[SPARK-11730][ML] Add feature importances for GBTs.

## What changes were proposed in this pull request? Now that GBTs have been moved to ML, they can use the implementation of feature importance for random forests. This patch simply adds a `featureImportances` attribute to `GBTClassifier` and `GBTRegressor` and adds tests for each. GBT feature importances here simply average the feature importances for each tree in its ensemble. This follows the implementation from scikit-learn. This method is also suggested by J Friedman in [this paper](https://statweb.stanford.edu/~jhf/ftp/trebst.pdf). ## How was this patch tested? Unit tests were added to `GBTClassifierSuite` and `GBTRegressorSuite` to validate feature importances. Author: sethah <seth.hendrickson16@gmail.com> Closes #11961 from sethah/SPARK-11730.
author: sethah <seth.hendrickson16@gmail.com> 2016-03-28 22:27:53 -0700
committer: Joseph K. Bradley <joseph@databricks.com> 2016-03-28 22:27:53 -0700
commit: f6066b0c3c35ceea1706378145e15776c9b4415a (patch)
tree: 3878e899b9bbf1b568c82a2ff0783204a7e81b3e /mllib/src/main
parent: d3638d7bffd4ee43db594c0669d86fb64d448fc8 (diff)
download: spark-f6066b0c3c35ceea1706378145e15776c9b4415a.tar.gz
spark-f6066b0c3c35ceea1706378145e15776c9b4415a.tar.bz2
spark-f6066b0c3c35ceea1706378145e15776c9b4415a.zip
9 files changed, 162 insertions, 132 deletions
diff --git a/mllib/src/main/scala/org/apache/spark/ml/classification/DecisionTreeClassifier.scala b/mllib/src/main/scala/org/apache/spark/ml/classification/DecisionTreeClassifier.scala
index 3e4b21bff6..23c4af17f9 100644
--- a/mllib/src/main/scala/org/apache/spark/ml/classification/DecisionTreeClassifier.scala
+++ b/mllib/src/main/scala/org/apache/spark/ml/classification/DecisionTreeClassifier.scala
@@ -203,7 +203,7 @@ final class DecisionTreeClassificationModel private[ml] (
    *       to determine feature importance instead.
    */
   @Since("2.0.0")
-  lazy val featureImportances: Vector = RandomForest.featureImportances(this, numFeatures)

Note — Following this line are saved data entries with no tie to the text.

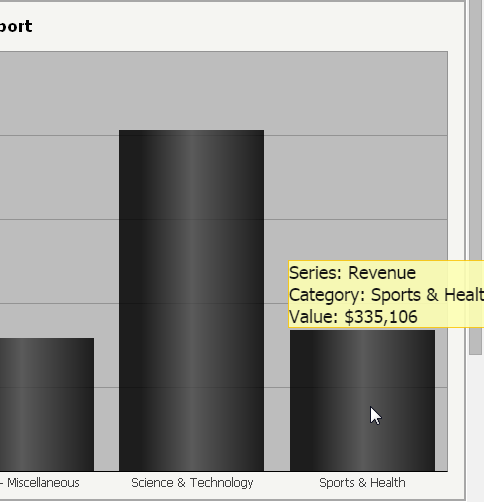Click the tooltip line Value: $335,106
Screen dimensions: 484x502
pyautogui.click(x=353, y=317)
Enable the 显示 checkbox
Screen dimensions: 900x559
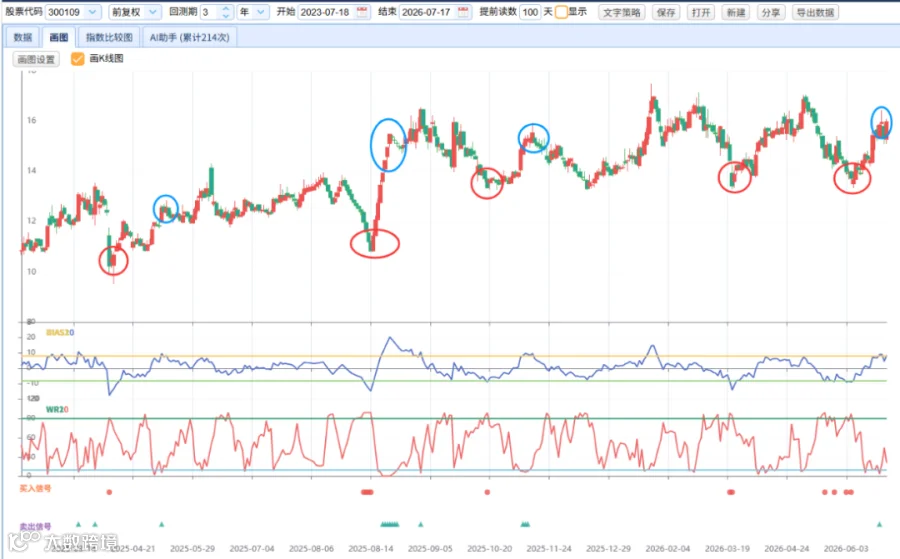[x=561, y=12]
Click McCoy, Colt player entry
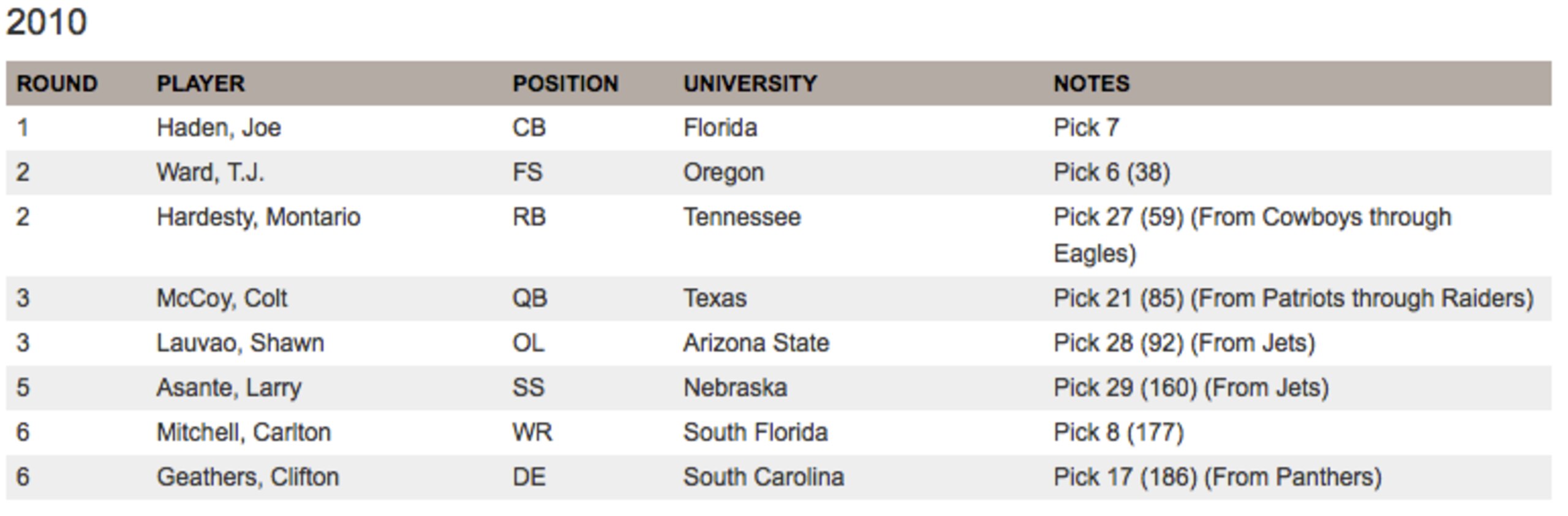This screenshot has width=1568, height=516. [222, 299]
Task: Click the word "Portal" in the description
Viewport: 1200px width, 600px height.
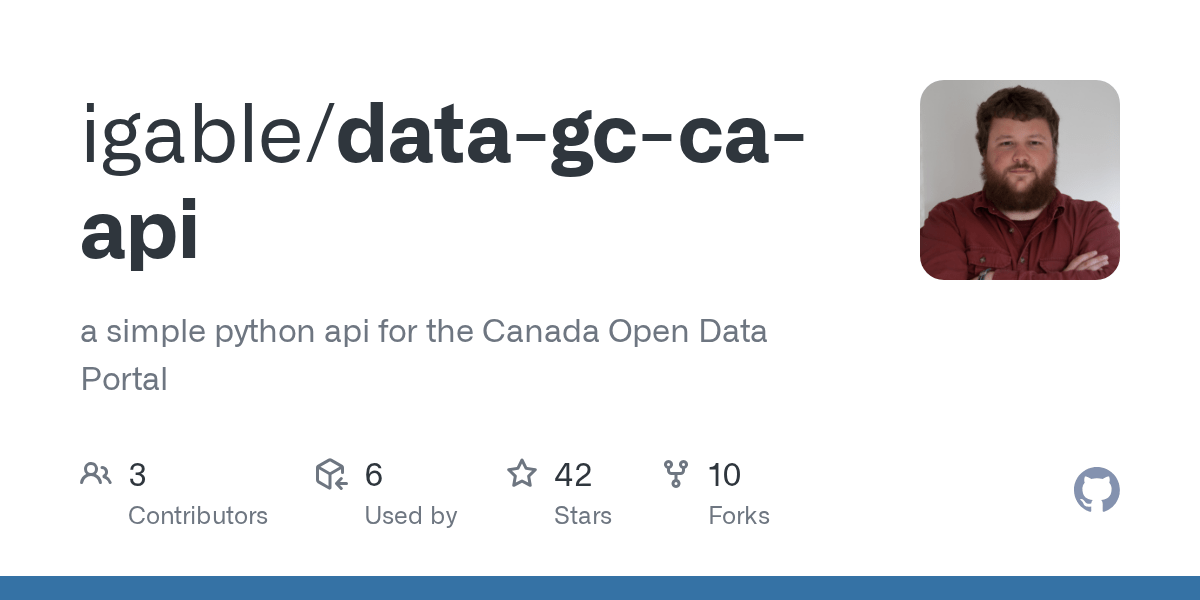Action: click(124, 380)
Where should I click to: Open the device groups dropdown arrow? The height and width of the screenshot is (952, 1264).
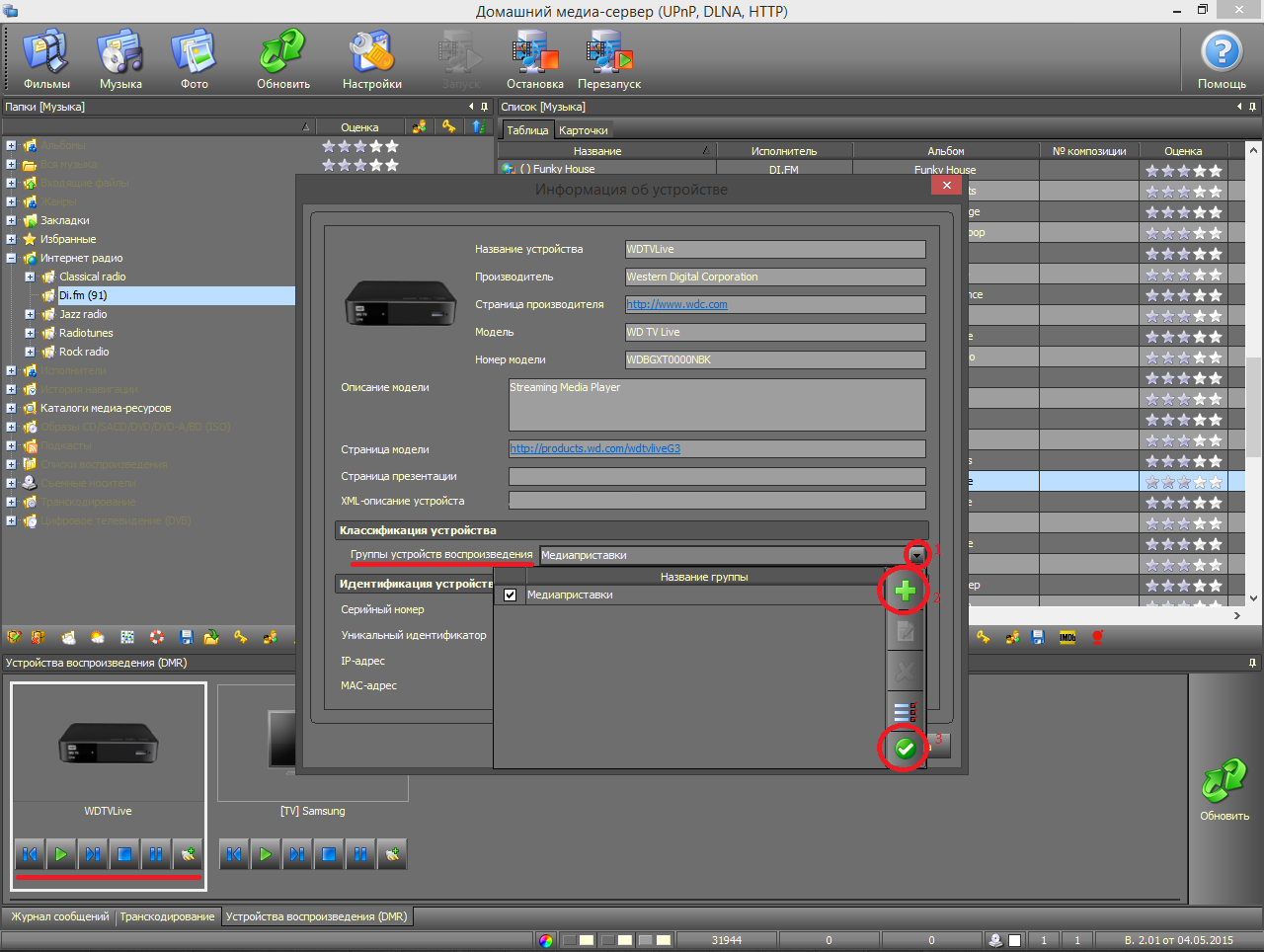(x=917, y=555)
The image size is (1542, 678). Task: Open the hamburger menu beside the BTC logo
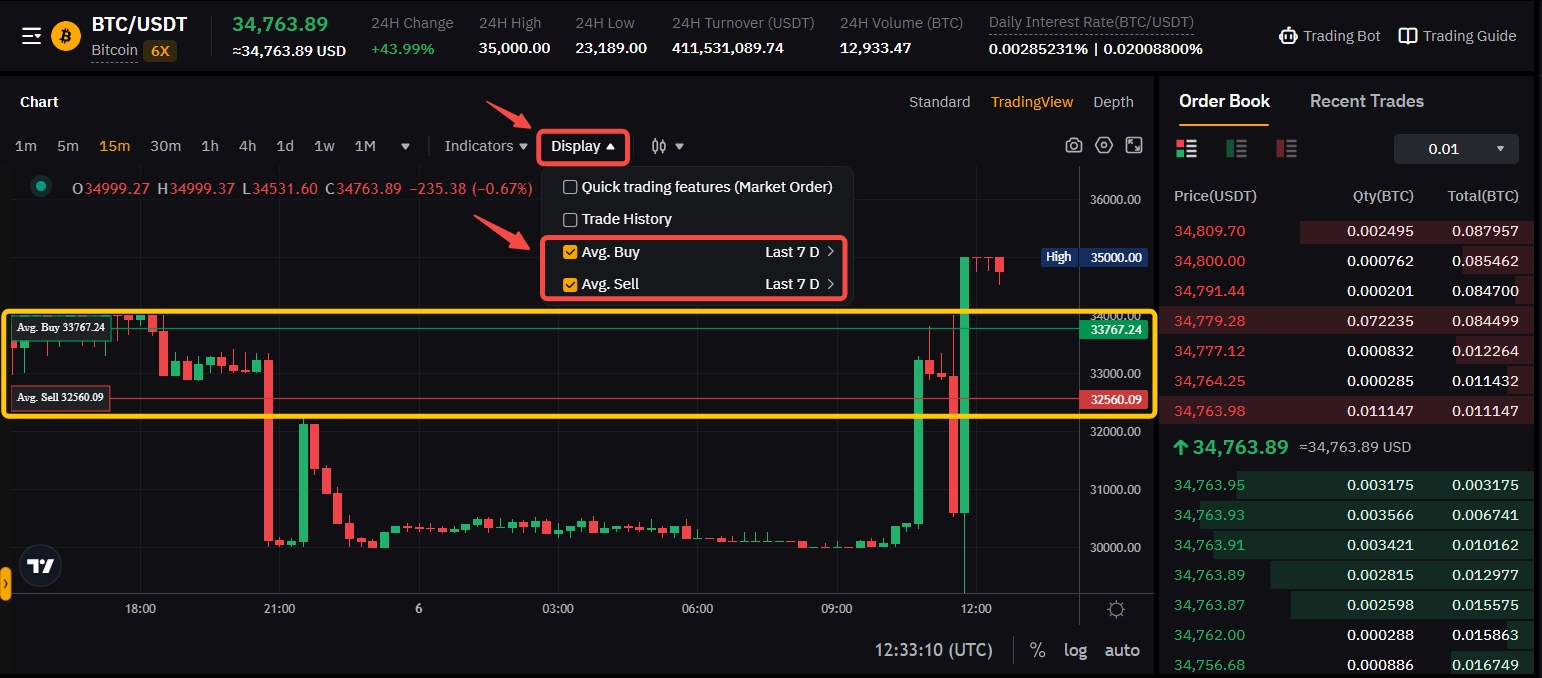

+  lazy val featureImportances: Vector = TreeEnsembleModel.featureImportances(this, numFeatures)
 
   /** Convert to spark.mllib DecisionTreeModel (losing some infomation) */
   override private[spark] def toOld: OldDecisionTreeModel = {
diff --git a/mllib/src/main/scala/org/apache/spark/ml/classification/GBTClassifier.scala b/mllib/src/main/scala/org/apache/spark/ml/classification/GBTClassifier.scala
index c31df3aa18..48ce051d0a 100644
--- a/mllib/src/main/scala/org/apache/spark/ml/classification/GBTClassifier.scala
+++ b/mllib/src/main/scala/org/apache/spark/ml/classification/GBTClassifier.scala
@@ -238,6 +238,19 @@ final class GBTClassificationModel private[ml](
     s"GBTClassificationModel (uid=$uid) with $numTrees trees"
   }
 
+  /**
+   * Estimate of the importance of each feature.
+   *
+   * Each feature's importance is the average of its importance across all trees in the ensemble
+   * The importance vector is normalized to sum to 1. This method is suggested by Hastie et al.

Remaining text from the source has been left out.